Australian housing is a cartel, and it’s time to break it up


As I stood waiting for my $4 coffee in a trendy inner city café today, I couldn’t help but notice a distinct undercurrent of dissatisfaction in the air. The barista’s eyes reveal a mix of exhaustion and frustration, the newspapers strewn on the bench all bemoan the “cost of living” in an Orwellesque feat of non-speak, and the group of young people next to me chat in almost conspiratorial tones about the looming risk of finding themselves out on the street. It’s as if the Australian housing market has become the villain in our daily lives, leaving us living like a mafia run city paralyzed by the fear of what might happen if we dared say “enough”.

After all, if we’re being honest, is that not what the housing market has become – little more than a racket to grift money out of those unlucky schmucks not already in on the game? Or more accurately, a cartel.

Now, before you dismiss me as a conspiracy theorist with an overactive imagination, let’s take a moment to consider the facts. Over the past two decades, housing prices in Australia have skyrocketed, leaving many Australians priced out of the market. There was a time in living memory that a house would cost you a fraction more than the cost of the materials it took to build it, but now on an average income you’d be lucky to even save enough to put down a deposit on an apartment in Sydney before the age of 40.

But why is this happening? Are the laws of supply and demand really that out of whack in a country of our size? Or is something more sinister afoot?

Enter the cartel. You know, those shadowy organizations that we associate with drug lords and price-fixing scandals. While the Australian housing market isn’t quite the stuff of a Godfather movie, it does share some disturbing characteristics with a cartel: a small number of powerful players controlling supply, and an environment where collusion is not only possible, but highly profitable.

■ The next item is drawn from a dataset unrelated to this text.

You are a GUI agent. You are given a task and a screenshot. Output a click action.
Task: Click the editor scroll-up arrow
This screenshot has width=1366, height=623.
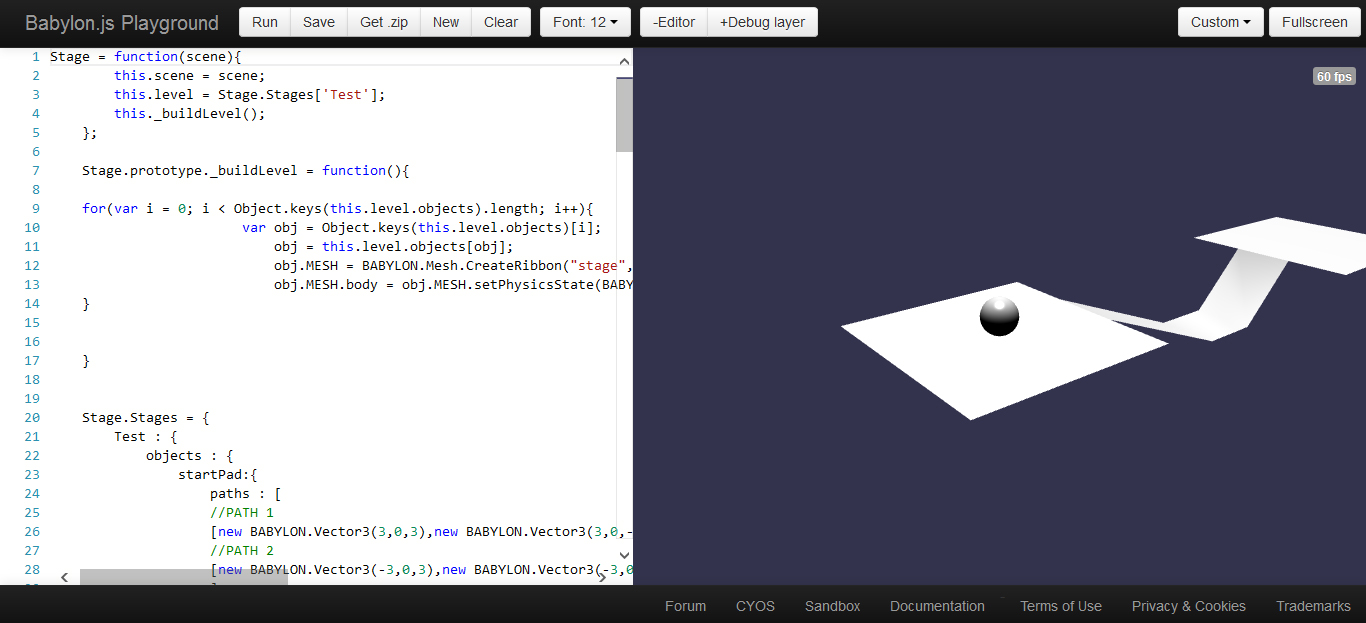(624, 61)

At the deepest heart of the issue is the political unwillingness to allow housing prices to drop. Ignoring that our nation’s politicians are themselves one of the most concentrated pools of property investors in the country, there is also the fact that our leaders are obsessed with pandering to voting homeowners with vested interest in maintaining, if not increasing, the value of their properties. As a result, even common sense policies that might help address our growing epidemic of homelessness are seen as politically undesirable, and so, the status quo remains unchallenged, and fuel keeps getting poured on the fire.

Meanwhile, enterprising Australians looking to buy a home are left with little choice but to take out wildly inflated loans to keep up with the ever-rising housing prices. And where do they turn for these loans? A small handful of lenders, of course. These lenders, often referred to as the “big four” banks in Australia, dominate the mortgage market, effectively controlling the flow of credit to potential homeowners, and as a result, they can play puppet master with house prices.

What we are now seeing as a result, is the tendency for these banks to act like legalised wealth extractors – trapping people in multi-million dollar loans then ratcheting up their interest rates, while keeping interest on savings artificially low. This process ensures that, over time, more people have less savings, thereby making them even more dependant on ever increasing loans. In this low-regulation, high profit market, we’ve effectively trapped every person seeking shelter into a cycle of subservience to a banking cartel, working in tandem with a reserve bank dominated by business interest which helps put a sheen of legitimacy on their grift.

The rental market is no different, where the bank’s wealth extraction is simply removed one degree – those priced out of the housing market are used to pay off the mortgages of other more wealthy people, whose ability to middle-man a bank loan is encouraged with tax breaks and subsidies, as reward for their charitable act of helping keep supply low and prices high.

This combination of political inaction and a highly concentrated lending market has created a pseudo-cartel situation where everyone wins — except the average Australian.

And so, dear reader, I present to you my latest, and perhaps most daring, proposal: a class action lawsuit against the government and the big four banks, aimed at forcing them to take drastic action to fix the housing crisis.

Our demands? The scrapping of negative gearing, a ban on using residential housing as Airbnb rentals or investment portfolios, and a commitment to prioritize affordable housing over profit-driven development. We, the young people of Australia, would be taking a stand against intergenerational theft, demanding that our basic right to shelter is upheld by those in power.

Now, if this sounds familiar, it’s because it takes inspiration from a similar movement that has been gaining traction around the world: young people suing their governments to force them to take action on climate change. Much like the housing crisis, climate change follows the same pattern of vested interests and intergenerational theft, where the actions (or inactions) of those in power today have far-reaching consequences for future generations.

In both cases, the government has abdicated its responsibility to its younger citizens, prioritizing short-term political and financial gains over the long-term well-being of the nation. By launching a class action lawsuit, we would be sending a powerful message that enough is enough, that Australia’s less well off are not going to be forced into 15th century style serfdom, and that it’s time for real, meaningful action to address this growing problem.

It would require the mobilization of a generation, the rallying of legal resources, and the courage to face a potentially long and drawn-out legal battle. But as history has shown us, when people unite in pursuit of a common goal, incredible things can happen.

It’s time we demanded a future where housing for all can be more than just an Australian dream.